Aggregation Rate of Charged Colloidal Particles in a Shear Flow: Trajectory Analysis Using Non-linear Poisson-Boltzmann Solution

Abstract

Shear-induced aggregation, which coincides with the velocity gradient of fluid, extensively occurs in environmental and industrial processes. Thus, understanding of shear-induced aggregation is still important in many fields. However, although the aggregation kinetic theory in a shear flow provides fundamental aspects in practical situations, the verifications of the theory are not sufficient due to the lack of quantitative comparisons with experimental data. In particular, the experimental aggregation rates in the presence of electrostatic repulsion, which diminishes the rates, have not been compared with theoretical calculations, since the previous calculation can not be applied to the experimental data because of using the expression for electrostatic repulsion which assumes the linearized Poisson-Boltzmann(PB) equation that is only valid in the low surface potential case. Therefore, we examined the comparison between theoretical calculations and experimental data by Sato et al. for the aggregation rates in a Couette flow as a function of KCl concentration at different shear rates. To calculate the theoretical rates, we employed the trajectory analysis with the repulsion calculated using the non-linear PB solution.

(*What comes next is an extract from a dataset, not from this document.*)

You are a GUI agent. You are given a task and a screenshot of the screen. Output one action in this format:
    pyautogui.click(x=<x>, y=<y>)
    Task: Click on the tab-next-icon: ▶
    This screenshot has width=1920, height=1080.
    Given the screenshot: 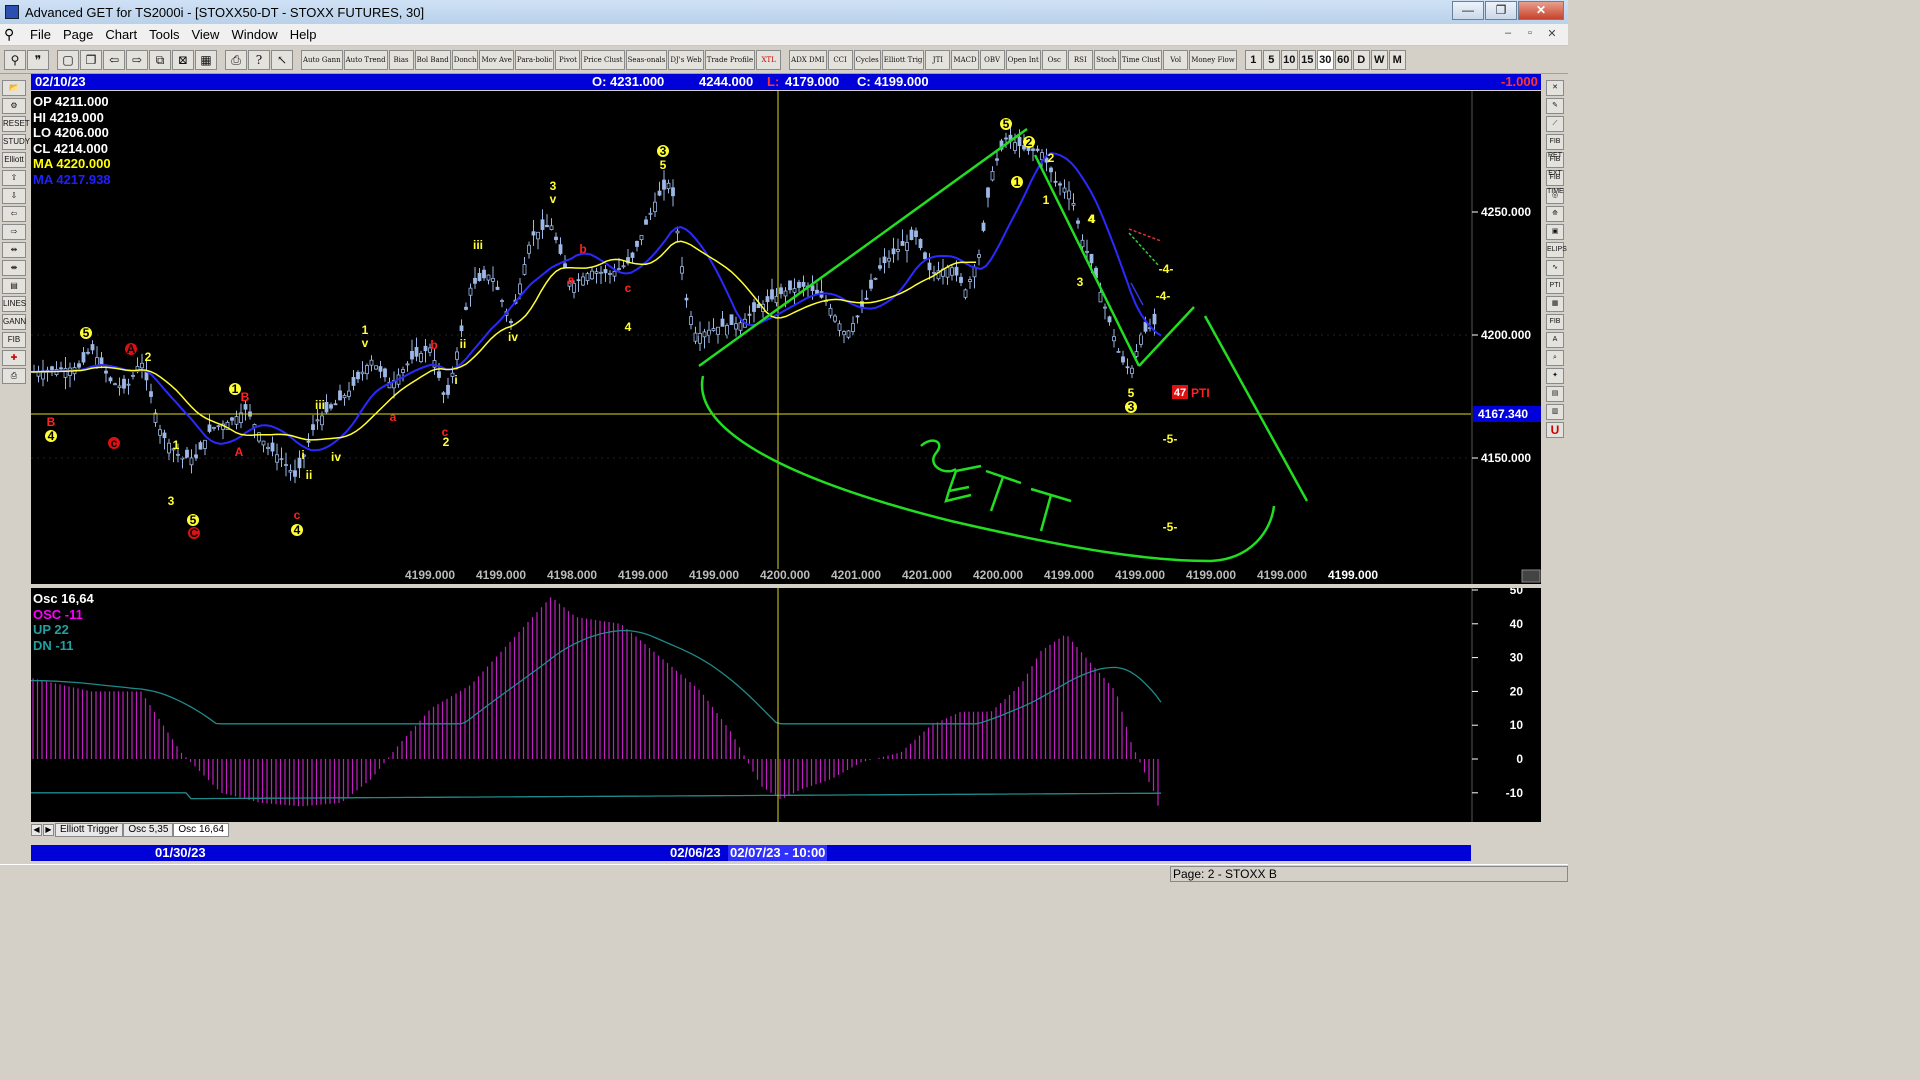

We plotted the capture efficiencies, which are defined as the ratio of the rate with and without particle interactions, for the polystyrene latex particles with a diameter of 2R = 1.96 μm against KCl concentration at different shear rates G in Fig. 1. Symbols are experimental values at G = 23(△), 46(○), 92(▽ ) s−1, respectively. Lines indicate the theoretical values based on trajectory analysis with Non-linear PB solution, assuming σ = −60 mC/m, and Hamaker constant AH = 2.0×10−21 J which characterizes the magnitude of van der Waals attraction. We can see that the capture efficiencies decrease with decreasing KCl concentration and increasing electrostatic repulsion, and the present calculation can qualitatively describe the experimental data as shown in Fig. 1. However, we observed the quantitative discrepancies between the experimental and theoretical values. These discrepancies might be caused by Non-DLVO forces which are not included in the present trajectory analysis. Fig. 1 Capture efficiency vs. KCl concentration for 2R = 1.96 μm: Symbols and lines are experimental values taken from Sato et al . and theoretical ones based on trajectory analysis.